La mia vita in Spagna è cominciata il 7 gennaio 2014 all’aeroporto di Madrid, dopo aver viaggiato con gli altri miei compagni (Elisa, Fabiano, Francesca, Silvia) da quel di Venezia con la nebbia, che è stato il nostro ultimo ricordo dalla terra italiana.
All’arrivo ho trovato Manuel, come Elisa Celia, Silvia Marta, Francesca Carmen e Fabiano Alex, con i loro genitori, in un clima di festa e di novità.
Dopo le iniziali presentazioni, ci siamo lasciati, ognuno alla volta della sua nuova famiglia. Io sono salita in auto con direzione “casa della nonna” che già era in fermento, curiosa di conoscere la nuova arrivata e impaziente di mostrarmi i numerosi presepi (mi pare 56) di cui era decorata la casa nel periodo natalizio.
Come non sentirmi già a casa: nella Semplicità di due donne (la mamma e la nonna di Manuel) ho ritrovato un pezzo della mia famiglia. Forse è vero: la bontà di cuore non ha passaporto.
I primi giorni sono stati essenzialmente di conoscenza: della famiglia, del territorio, della scuola.
Il calore della famiglia, la simpatia degli amici, una nuova vita da costruire, tutto ha contribuito a fare in modo che tutte le paure che assillavano i miei giorni prima della partenza (difficoltà ad ambientarmi e nostalgia di casa, soprattutto degli amici) sembravano avermi dato l’addio all’aeroporto di Venezia. Ero qui solo da pochi giorni ed era come se lo fossi da sempre. Probabilmente, però, l’accento e la parlata strana servivano a ricordarmi che non sono nata qui e che il 7 gennaio sono PARTITA dall’Italia.

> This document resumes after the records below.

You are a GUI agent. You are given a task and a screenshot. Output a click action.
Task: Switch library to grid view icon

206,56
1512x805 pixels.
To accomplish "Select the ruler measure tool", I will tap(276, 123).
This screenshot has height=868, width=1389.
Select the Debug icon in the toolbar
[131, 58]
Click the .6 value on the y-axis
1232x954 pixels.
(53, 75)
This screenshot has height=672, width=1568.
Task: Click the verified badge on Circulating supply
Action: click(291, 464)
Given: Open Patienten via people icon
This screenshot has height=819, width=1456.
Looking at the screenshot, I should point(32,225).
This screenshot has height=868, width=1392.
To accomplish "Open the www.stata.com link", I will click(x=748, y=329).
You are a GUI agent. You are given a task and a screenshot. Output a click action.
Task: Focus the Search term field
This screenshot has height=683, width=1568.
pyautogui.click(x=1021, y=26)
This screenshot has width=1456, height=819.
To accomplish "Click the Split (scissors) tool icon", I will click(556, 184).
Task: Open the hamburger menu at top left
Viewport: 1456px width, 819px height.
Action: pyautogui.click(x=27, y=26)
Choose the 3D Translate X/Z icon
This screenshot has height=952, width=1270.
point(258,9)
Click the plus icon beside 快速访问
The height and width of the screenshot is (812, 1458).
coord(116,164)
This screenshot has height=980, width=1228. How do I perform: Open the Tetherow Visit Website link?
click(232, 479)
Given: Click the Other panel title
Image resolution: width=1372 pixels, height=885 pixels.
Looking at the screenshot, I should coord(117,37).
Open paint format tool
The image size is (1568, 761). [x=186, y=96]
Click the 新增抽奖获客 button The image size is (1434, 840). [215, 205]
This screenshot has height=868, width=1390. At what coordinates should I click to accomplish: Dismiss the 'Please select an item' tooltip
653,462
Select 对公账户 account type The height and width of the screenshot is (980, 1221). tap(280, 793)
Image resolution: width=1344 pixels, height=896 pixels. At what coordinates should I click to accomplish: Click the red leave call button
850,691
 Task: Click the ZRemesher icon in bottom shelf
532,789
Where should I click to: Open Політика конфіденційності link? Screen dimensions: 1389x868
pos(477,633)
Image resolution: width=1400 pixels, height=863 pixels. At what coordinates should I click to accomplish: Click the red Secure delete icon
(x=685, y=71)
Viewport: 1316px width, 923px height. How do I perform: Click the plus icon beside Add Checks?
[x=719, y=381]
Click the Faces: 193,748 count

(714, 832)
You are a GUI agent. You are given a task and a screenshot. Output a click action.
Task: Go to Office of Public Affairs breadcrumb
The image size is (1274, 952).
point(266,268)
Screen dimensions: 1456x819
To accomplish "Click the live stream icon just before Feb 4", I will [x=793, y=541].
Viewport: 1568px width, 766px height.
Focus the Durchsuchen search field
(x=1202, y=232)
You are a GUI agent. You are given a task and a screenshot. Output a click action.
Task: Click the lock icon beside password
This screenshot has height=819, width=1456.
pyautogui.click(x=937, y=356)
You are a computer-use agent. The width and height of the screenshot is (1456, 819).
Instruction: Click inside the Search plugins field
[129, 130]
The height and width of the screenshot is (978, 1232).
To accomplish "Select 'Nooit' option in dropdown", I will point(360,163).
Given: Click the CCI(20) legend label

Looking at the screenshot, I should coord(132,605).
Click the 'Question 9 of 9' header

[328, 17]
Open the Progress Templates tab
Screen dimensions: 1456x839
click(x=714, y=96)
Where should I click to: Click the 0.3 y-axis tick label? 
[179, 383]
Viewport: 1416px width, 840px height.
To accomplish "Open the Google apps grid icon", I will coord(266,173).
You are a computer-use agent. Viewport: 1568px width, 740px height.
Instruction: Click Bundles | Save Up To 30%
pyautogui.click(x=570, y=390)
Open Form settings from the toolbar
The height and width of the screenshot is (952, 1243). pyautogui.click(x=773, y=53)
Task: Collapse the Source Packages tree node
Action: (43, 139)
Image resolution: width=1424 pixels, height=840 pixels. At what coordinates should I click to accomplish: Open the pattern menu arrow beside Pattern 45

Ma ora veniamo al racconto: probabilmente vi starete chiedendo che cosa facciamo tutto il giorno.
Innanzitutto, la scuola. Qui inizia alle alle 8.30 con 6 ore da 55 minuti, una ricreazione di 25 e una didattica un po’ differente dalla nostra. Ogni classe è dotata di un proiettore utilizzato dalla gran parte dei docenti per far fronte a una scuola e una metodologia non abituate all’uso del libro di testo. Le classi in Spagna non sono proprio quel blocco fisso di alunni a cui siamo abituati. Per la maggior parte del tempo i compagni rimangono gli stessi, ma al cambio dell’ora può capitare che arrivi qualcuno di “nuovo” per assistere alla lezione a cui è interessato, come può esserci gente che non partecipa e tutte le lezioni, ma solo a quelle in cui è stato “suspendido” l’anno precedente. In Spagna, infatti, la bocciatura non corrisponde al ripetersi di tutto un anno, ma l’obbligo è solo per le materie in cui è effettivamente avvenuta la bocciatura. Anche il ciclo di studi è organizzato in maniera differente. Gli anni delle nostre “scuole medie” sono infatti 4, cui ne seguono 2 di “superiori” prima id accedere alla carriera universitaria. Adesso noi, allievi di scienza umane, di quarta, per esempio, stiamo frequentando il secondo dei due anni precedenti all’università, mentre Silvia sta frequentando il primo di questi due (essendo un anno più giovane di noi).